# Ever see a BAR do this?



## Ohoopee Tusker (Oct 18, 2012)

I've owned this BAR since the 80's. I think it's a 1970 model I'll have to look up the numbers to be sure. 7mm Rem. mag is the cal. I took it out yesterday to do some shooting and after about the 6th round it hung up. I took it apart today and this is what I found. Cracked bolt sleeve on both sides. I was shooting 150 grain Win. Powerpoints. Have any of you had a BAR do this before? Looks like the part will run me about $100. Any advice before I order and replace? Thanks.


----------



## rjcruiser (Oct 19, 2012)

I'd check with Browning and see if they will replace on there own before buying the part myself.


----------



## Lukikus2 (Oct 19, 2012)

Unfortunately yes. But I was shooting Hornady's out of mine which are a hotter load than the winchester's. That was back in the 80's and the action was still around $100. It's simple to replace if you know two small secrets.

The first is take the butt plate off. There is a screw that holds the stock to the reciever waaaay down there so you will need a long flat head screwdriver to remove it.

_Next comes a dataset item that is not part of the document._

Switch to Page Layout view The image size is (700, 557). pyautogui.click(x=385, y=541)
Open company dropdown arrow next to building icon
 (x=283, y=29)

Secondly, the plate that the screw fastens to does not come out of the reciever so don't try and force it. Put upward pressure on the plate while pushing the top of the plate forward into the reciever and it will slide right in above the action. The action should slide right out the back. Be careful when screwing the stock back on to not booger up the threads on the reciever plate when re-installing. I found it easiest to stand the gun straight up on the end of the barrel.


----------



## GregoryB. (Oct 19, 2012)

There is a good video on You Tube that shows how to disassemble a BAR.  It was very helpful when I pulled mine apart to to replace the trigger springs and the firing pin.


----------



## Ohoopee Tusker (Oct 19, 2012)

Some great info. Thanks for all the input.


----------



## WGSNewnan (Oct 20, 2012)

replace your springs while in there. weak springs and hot loads dont mix. keep in mind that gun is 40 years old and ammo has made huge advancements in that time.


----------



## Niner (Jan 19, 2013)

If you are a reloader, use a powder along the lines of IMR4064's burn rate.


----------



## Lukikus2 (Jan 19, 2013)

WGSNewnan said:


> replace your springs while in there. weak springs and hot loads dont mix. keep in mind that gun is 40 years old and ammo has made huge advancements in that time.



I didn't do that when I replaced mine and it never cycled consistantly. Sold it after that and wished I hadn't because it had a very straight barrel on it.


----------